(Stored items)
────────────────

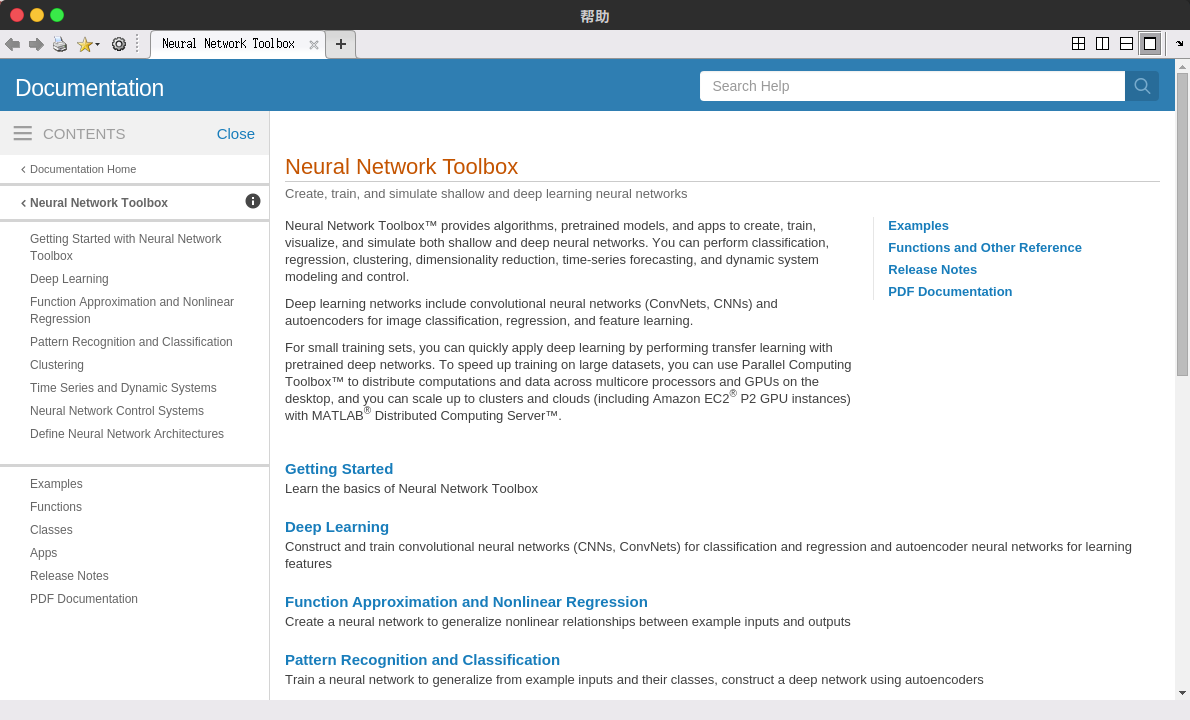Open the Release Notes link on right
Screen dimensions: 1190x720
pos(932,269)
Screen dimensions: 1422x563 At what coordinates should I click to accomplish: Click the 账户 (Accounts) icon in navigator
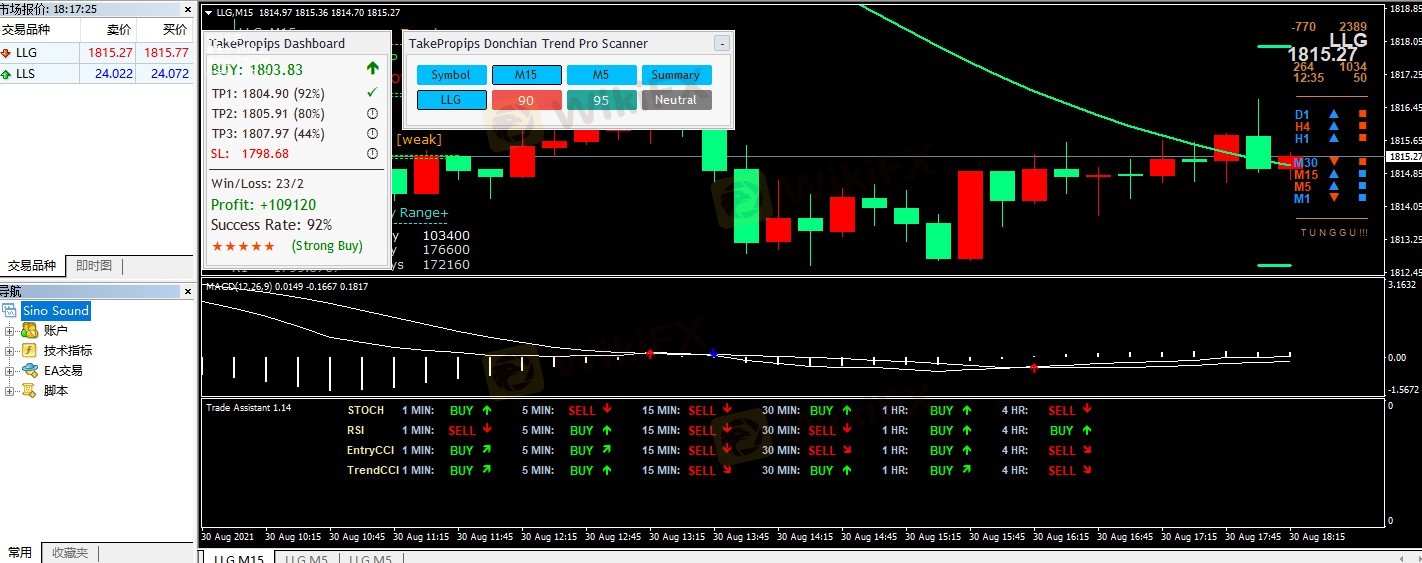click(29, 331)
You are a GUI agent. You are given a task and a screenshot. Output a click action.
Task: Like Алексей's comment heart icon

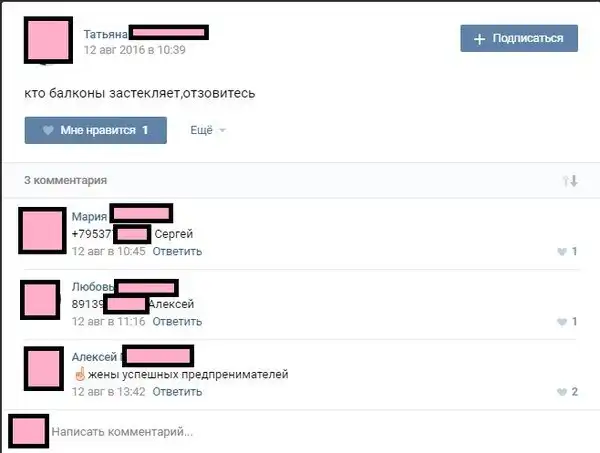tap(562, 392)
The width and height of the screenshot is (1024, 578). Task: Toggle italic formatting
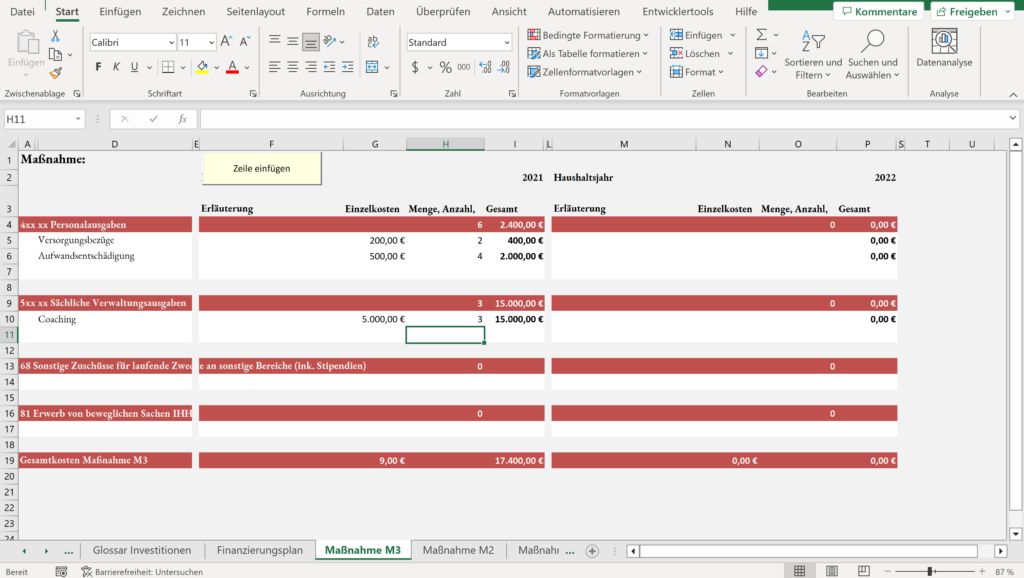point(115,67)
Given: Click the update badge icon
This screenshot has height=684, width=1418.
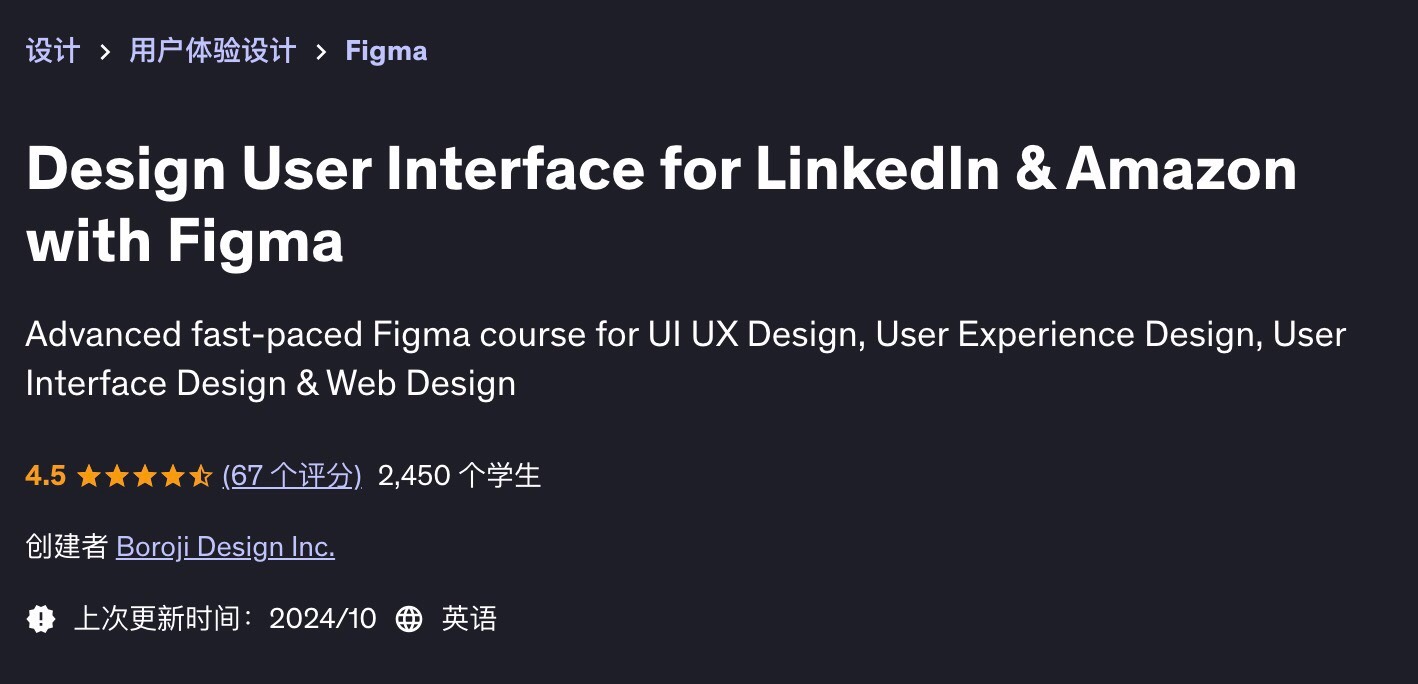Looking at the screenshot, I should click(41, 619).
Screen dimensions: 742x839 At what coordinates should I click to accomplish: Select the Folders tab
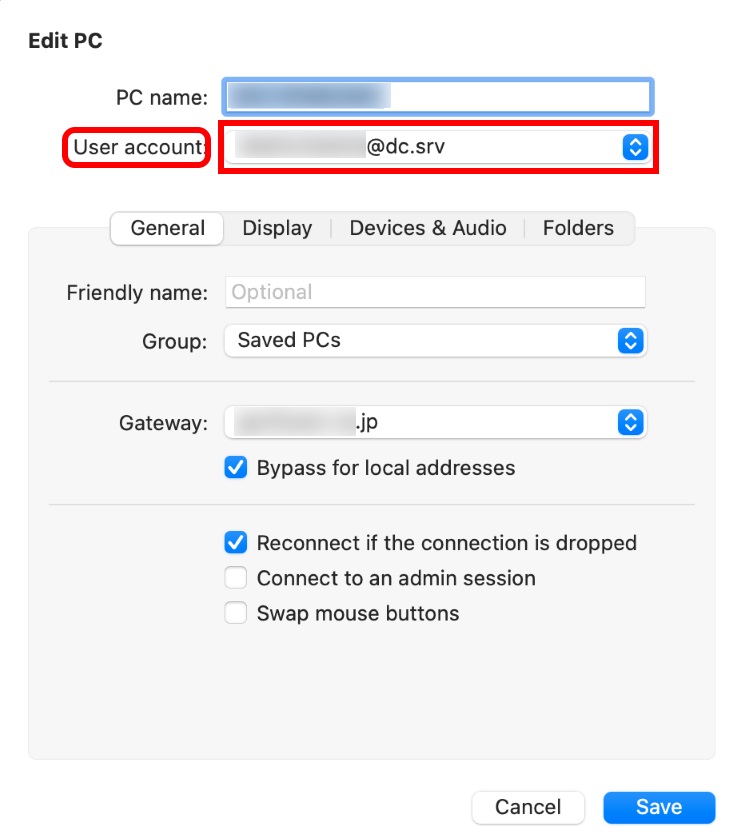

────────────────

* [What you need to do]:
Write out exactly the lines beginning with the line that holds "Screen dimensions: 1422x563" and ending with the final line of the data, both ends included, without the pictures.

* [Response area]:
Screen dimensions: 1422x563 At what coordinates should I click to accomplish: Click the 账户 (Accounts) icon in navigator
click(29, 331)
You are a GUI agent. You are given a task and a screenshot. Output a click action.
Task: Like Алексей's comment heart icon

tap(562, 392)
The width and height of the screenshot is (1024, 578). Task: Toggle italic formatting
point(115,67)
Given: Click the update badge icon
This screenshot has height=684, width=1418.
Looking at the screenshot, I should click(41, 619).
Screen dimensions: 742x839 At what coordinates should I click to accomplish: Select the Folders tab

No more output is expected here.